La zone 51 existe bien, un officier 
de l'Armée de l'Air le confirme





Ce genre de nouvelle a de quoi surprendre. Un officier de l'armée de l'air qui connaît "Area 51" et qui le dit! Mais comment est-ce possible? En fait, tout cela est très simple, il participait avec d'autres, et avec leurs appareils, à l'exercice "Red Flag" sur une base de l'US Air Force voisine.
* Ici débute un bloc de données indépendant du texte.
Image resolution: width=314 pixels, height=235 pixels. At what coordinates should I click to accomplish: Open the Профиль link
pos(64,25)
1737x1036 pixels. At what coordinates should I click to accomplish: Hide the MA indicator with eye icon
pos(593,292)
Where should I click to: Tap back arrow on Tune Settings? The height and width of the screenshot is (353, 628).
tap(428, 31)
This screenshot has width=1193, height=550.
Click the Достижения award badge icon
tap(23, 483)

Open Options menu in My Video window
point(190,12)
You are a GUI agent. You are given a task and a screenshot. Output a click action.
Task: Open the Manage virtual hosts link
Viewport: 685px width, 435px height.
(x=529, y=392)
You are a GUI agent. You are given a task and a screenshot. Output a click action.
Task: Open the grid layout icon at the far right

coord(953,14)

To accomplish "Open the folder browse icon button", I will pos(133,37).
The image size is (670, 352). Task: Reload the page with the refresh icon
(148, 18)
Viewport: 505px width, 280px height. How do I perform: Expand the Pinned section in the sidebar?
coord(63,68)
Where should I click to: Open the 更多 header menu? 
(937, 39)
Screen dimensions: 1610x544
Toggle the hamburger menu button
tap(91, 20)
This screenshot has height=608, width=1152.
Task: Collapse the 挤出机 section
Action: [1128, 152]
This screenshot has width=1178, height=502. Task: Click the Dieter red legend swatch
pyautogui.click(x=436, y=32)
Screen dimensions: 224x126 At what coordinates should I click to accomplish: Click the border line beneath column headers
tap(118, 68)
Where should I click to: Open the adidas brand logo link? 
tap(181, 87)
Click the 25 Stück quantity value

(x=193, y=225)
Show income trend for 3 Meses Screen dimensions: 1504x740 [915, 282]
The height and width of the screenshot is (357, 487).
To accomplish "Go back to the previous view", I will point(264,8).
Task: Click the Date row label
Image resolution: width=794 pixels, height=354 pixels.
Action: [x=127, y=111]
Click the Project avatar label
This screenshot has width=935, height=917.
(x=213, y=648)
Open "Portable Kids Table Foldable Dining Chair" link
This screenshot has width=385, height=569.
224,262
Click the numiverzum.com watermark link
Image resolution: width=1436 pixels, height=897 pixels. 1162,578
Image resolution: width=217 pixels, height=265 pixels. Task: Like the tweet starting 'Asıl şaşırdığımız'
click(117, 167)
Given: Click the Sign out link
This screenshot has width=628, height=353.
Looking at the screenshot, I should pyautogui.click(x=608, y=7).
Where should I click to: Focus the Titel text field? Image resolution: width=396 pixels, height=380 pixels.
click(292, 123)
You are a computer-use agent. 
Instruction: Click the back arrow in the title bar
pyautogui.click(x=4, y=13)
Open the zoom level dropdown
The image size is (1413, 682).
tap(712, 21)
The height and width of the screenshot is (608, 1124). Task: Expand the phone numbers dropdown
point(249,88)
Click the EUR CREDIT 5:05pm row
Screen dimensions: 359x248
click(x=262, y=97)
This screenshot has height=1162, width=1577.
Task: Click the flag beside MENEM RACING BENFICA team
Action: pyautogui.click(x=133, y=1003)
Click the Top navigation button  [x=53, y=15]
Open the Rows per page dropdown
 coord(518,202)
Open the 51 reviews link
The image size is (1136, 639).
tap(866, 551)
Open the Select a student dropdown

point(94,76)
Tous les ans, les nations occidentales participent à cet exercice d'attaque et de défense grandeur nature, l'un des plus sophistiqués qui soit, et qui se déroule autour de la base aérienne de Nellis (Nellis AFB), dans les déserts de l'Ouest américain. L'exercice autorise le survol d'une zone plus grande que la Suisse, où les pilotes et leur appareils utilisent des munitions réelles particulièrement lors des simulations de mission de bombardement. En revanche, les tirs dirigés contre les appareils simulant les forces ennemis sont bien évidemment fictifs. Le tout est contrôlé au moyen d'un impressionnant dispositif électronique, le "grand Tzar" ou "Tzar rouge", qui enregistre et comptabilise les tirs effectifs et les ratés, et les présente aux pilotes lors des séances de restitution.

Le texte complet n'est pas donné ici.